** Start Selected text **
Peter D. Hancock - President and Chief Executive Officer

Investor Relations

Thank you, Liz, and good morning, everyone. This morning I will speak briefly to our performance this quarter as well as our outlook and ongoing transformation. AIG's second quarter results showed strong improvement towards all the goals the board and I announced in January. We've executed more quickly and smoothly than expected and our confidence in reaching our 2017 financial targets is high as our earnings become more sustainable. In the second quarter, we continued to execute and delivered strong operating earnings of $0.98 per share, including a $0.17 charge from the worker's compensation discount, which Sid will discuss. Adjusted commercial insurance underwriting improved again this quarter, which Rob will speak to. Consumer's expense discipline also resulted in increased profitability, particularly in Personal Insurance and Kevin will address this in his remarks. Across AIG we are simplifying the company, accelerating our decision-making and adhering to a consistent management philosophy. We're executing on our objectives of managing our core operating portfolios to increase return on equity and managing our legacy portfolio for capital return. As we had previously announced, Charlie Shamieh is leading a team focused on our legacy portfolio and is actively moving forward. Our managerial discipline across AIG is based on a guiding principle of building economic value, which is consistently applied throughout the company. We frequently discuss our focus on value over volume when speaking to commercial underwriting and the value of new business for consumer businesses. The flexibility we have earned by focusing on expense discipline and growth in segments with sustainable value has allowed us to maintain positive operating leverage, while we have reduced our top line aggressively. Normalized ROE was 8.8% for both the quarter and the first six months of this year. Our operating improvements and return of capital will continue to positively impact…

Elizabeth A. Werner - Vice President, Investor Relations

Management

Operator, can we open up now for Q&A?

Operator

Operator

Thank you. Our first question comes from Kai Pan with Morgan Stanley.

Elizabeth A. Werner - Vice President, Investor Relations

Management

Hi, Kai? Hello? Kai?

Operator

Operator

Your line is open. Kai Pan - Morgan Stanley & Co. LLC: Yes. Can you hear me?
** End Selected text **
** Start Record list **
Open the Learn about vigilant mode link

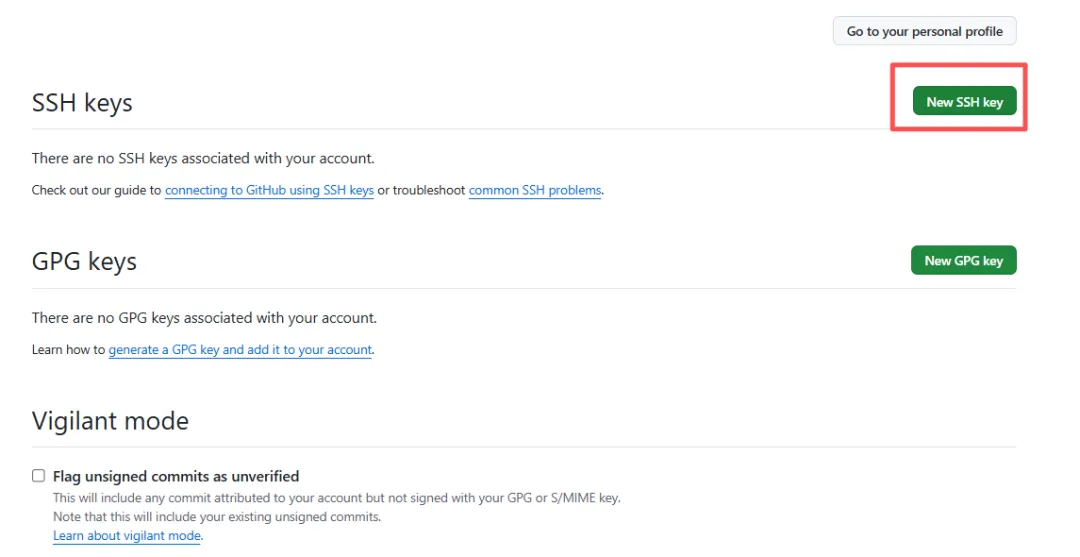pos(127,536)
** End Record list **
** Start Record list **
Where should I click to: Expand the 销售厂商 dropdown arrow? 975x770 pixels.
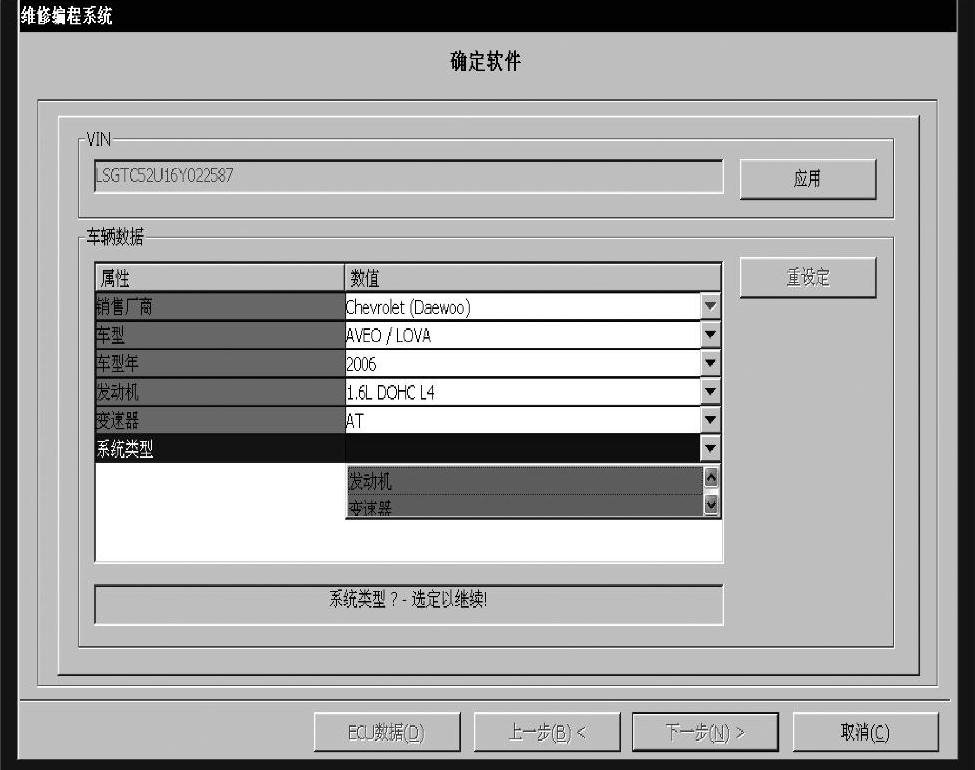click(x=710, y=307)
** End Record list **
• **Task instructions**:
1. Please answer these questions using the AIG earnings call transcript:
(a) What operating earnings per share did AIG deliver in the second quarter?
(b) Who is leading the team focused on AIG's legacy portfolio?
(c) Which firm is Kai Pan with?
2. Write the next part of the AIG earnings call transcript, starting after its final line.

• **Task-by-task outputs**:
1.
(a) $0.98 per share
(b) Charlie Shamieh
(c) Morgan Stanley

2.
Elizabeth A. Werner - Vice President, Investor Relations

Management

Yes. Kai Pan - Morgan Stanley & Co. LLC: Good morning. Thank you. So first, my question is on the 62.4% core loss ratio in commercial lines. I just wonder how much more will each of the buckets, reinsurers as well as underwriting actions, contribute to future reduction in that loss ratio? Can you talk more about how do you deal with these multi accounts and which you need to take some actions? Robert S. Schimek - Executive Vice President; Chief Executive Officer, Commercial, American International Group, Inc.: Okay. Kai, it's Rob Schimek. So first of all let me just refer you back to page 15 of our presentation, and let me make a quick observation for you. In total, through the first six months of the year, our premiums have declined by approximately $1.9 billion, and what you can see is that, because the left-hand side of this chart, Product Set 1 and Product Set 2A, have stayed – they've increased proportionally, but dollar amount wise it's very close to flat on a first six months of 2016 versus first six months of 2015 basis. So what you can see is that almost all of our decline in premium volumes has come from Product Set 2B and Product Set 3, which is the improve and remediate buckets of our business. The weighted average loss ratio of the business that is no longer being written out of Product Set 2B and Product Set 3 was approximately 90%. So you're talking about literally having not written business that ran at a loss ratio of 90% last year and now the business we're still writing in Product Set 2B and Product Set 3 have a weighted average loss ratio of about 72%. So I give you that to say that we've truly reduced the amount of writings in those lines of business and what you can see is we did that without significantly disrupting the business we wanted to grow and maintain in Product Set 1 and Product Set 2B. I would generally say to you we continue to be focused on remediating and improving that right-hand side of the page, and our real objective would be how much more can we improve that without disrupting the business we want to grow and the business we want to maintain. The last observation that I'll make for you here is that our primary emphasis is on maintaining our multi-line client relationships and the percentages that you see here on page 15 are probably generally speaking in line with what you might expect us to continue to work toward for the full year 2016. Kai Pan - Morgan Stanley & Co. LLC: Thank you.

Elizabeth A. Werner - Vice President, Investor Relations

Management

Next question?

Operator

Operator

Our next question comes from Tom Gallagher with Evercore ISI.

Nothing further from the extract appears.